### 文本片段
==*==

SQL128 未完成试卷数大于一的有效用户
（1. 对于每条作答tag，用 : 连接日期和tag：concat_ws(‘:’, date(start_time), tag) ；
2. group_concat中默认用逗号作分隔符，如有需要，可以用 seperator修改分隔符，；
3. 对于一个人（组内）的多条作答，用 ; 连接去重后的作答记录：group_concat(distinct concat_ws(‘:’, date(start_time), tag) SEPARATOR ‘;’) ）

select uid,
sum(if(submit_time is null,1,0)) as incomplete_cnt,
sum(if(submit_time is null,0,1)) as complete_cnt,
   group_concat(distinct concat_ws(':', date(start_time), tag) SEPARATOR ';') as detail
from examination_info
right join exam_record using(exam_id)
where year(start_time)=2021
group by uid
having  (incomplete_cnt between 2 and 4) and complete_cnt>=1
order by incomplete_cnt desc

4.多表查询

嵌套子查询

SQL129 月均完成试卷数不小于3的用户爱作答的类别

select tag,count(start_time) as tag_cnt
from examination_info
join exam_record using(exam_id)

==*==

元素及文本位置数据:
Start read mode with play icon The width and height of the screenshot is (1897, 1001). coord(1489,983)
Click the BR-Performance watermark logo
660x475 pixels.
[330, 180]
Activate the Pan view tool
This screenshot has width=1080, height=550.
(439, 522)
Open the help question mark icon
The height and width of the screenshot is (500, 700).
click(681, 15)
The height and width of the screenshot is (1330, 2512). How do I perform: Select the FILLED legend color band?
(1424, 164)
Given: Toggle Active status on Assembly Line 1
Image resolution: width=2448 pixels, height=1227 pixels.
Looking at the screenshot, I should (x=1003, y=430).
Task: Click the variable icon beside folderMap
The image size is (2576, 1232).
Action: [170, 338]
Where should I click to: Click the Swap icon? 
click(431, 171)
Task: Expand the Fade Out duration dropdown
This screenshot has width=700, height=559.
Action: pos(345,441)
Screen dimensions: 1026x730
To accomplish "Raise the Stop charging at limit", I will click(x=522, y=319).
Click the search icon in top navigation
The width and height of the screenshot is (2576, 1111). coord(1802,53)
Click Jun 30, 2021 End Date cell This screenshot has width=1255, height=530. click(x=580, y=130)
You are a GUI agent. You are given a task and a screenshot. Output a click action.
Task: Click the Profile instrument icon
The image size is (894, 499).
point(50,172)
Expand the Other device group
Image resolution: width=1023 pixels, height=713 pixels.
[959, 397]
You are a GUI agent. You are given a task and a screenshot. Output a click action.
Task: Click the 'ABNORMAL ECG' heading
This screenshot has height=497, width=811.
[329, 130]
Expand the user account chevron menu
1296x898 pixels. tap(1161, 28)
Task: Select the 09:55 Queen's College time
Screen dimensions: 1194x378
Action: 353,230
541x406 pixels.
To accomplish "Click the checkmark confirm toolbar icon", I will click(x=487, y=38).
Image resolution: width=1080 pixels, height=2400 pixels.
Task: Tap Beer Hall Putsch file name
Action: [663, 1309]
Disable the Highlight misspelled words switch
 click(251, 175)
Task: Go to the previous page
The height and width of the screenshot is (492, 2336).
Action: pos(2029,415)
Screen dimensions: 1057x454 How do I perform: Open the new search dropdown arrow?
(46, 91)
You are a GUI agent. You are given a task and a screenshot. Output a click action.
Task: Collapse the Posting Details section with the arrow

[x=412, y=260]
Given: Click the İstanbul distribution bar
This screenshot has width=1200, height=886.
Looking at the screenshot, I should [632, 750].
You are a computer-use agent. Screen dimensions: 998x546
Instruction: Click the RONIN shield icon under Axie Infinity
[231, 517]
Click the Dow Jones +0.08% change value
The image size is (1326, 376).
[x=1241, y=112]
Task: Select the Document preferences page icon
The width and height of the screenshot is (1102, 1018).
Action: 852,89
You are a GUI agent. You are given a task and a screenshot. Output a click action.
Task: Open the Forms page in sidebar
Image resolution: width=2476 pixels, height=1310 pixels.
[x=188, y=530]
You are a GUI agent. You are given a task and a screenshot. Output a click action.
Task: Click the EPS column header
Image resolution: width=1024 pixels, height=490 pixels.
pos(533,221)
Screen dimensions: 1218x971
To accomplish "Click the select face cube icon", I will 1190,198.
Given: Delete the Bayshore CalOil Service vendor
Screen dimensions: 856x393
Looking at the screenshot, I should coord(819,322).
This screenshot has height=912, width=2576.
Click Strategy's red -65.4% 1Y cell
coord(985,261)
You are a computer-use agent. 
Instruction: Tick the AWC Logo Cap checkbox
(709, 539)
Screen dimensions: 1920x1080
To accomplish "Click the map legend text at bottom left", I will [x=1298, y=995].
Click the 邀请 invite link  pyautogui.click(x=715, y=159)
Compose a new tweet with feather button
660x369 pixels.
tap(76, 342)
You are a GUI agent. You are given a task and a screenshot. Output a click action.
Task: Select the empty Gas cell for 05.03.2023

==*==

### 题目要求
请把文本片段中以“（1. 对于每条作答tag”开头的段落精简改写成列表，保留要点。 这些记录取自另一来源。

### 参考答案
- 每条作答记录用冒号把日期和tag连起来：concat_ws(':', date(start_time), tag)
- group_concat默认用逗号分隔，需要时可另设分隔符
- 同一人（组内）的多条作答先去重，再用分号连接：group_concat(distinct concat_ws(':', date(start_time), tag) SEPARATOR ';')